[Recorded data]
——————
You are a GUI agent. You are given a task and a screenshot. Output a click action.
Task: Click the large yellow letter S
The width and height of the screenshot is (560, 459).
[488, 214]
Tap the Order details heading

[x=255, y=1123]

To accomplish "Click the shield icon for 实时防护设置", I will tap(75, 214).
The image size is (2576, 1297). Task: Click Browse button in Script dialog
——————
▶ Task directions
An identical copy of the entries above is the expected result.

▶ Answer section
You are a GUI agent. You are given a task and a screenshot. Output a click action.
Task: Click the large yellow letter S
The width and height of the screenshot is (560, 459).
[488, 214]
Tap the Order details heading

[x=255, y=1123]

To accomplish "Click the shield icon for 实时防护设置", I will tap(75, 214).
The image size is (2576, 1297). Task: Click Browse button in Script dialog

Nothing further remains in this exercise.